### Exercise
The line with "This screenshot has", the line with "Click the green checkmark beside 许可协议", and all lines between them in the material below: return these exactly, and no others.

### Dataset
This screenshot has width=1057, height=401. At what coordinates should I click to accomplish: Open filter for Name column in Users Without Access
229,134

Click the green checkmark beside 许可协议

--

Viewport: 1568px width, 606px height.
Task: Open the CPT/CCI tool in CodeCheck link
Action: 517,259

### Solution to this task
This screenshot has width=1057, height=401. At what coordinates should I click to accomplish: Open filter for Name column in Users Without Access
229,134

Click the green checkmark beside 许可协议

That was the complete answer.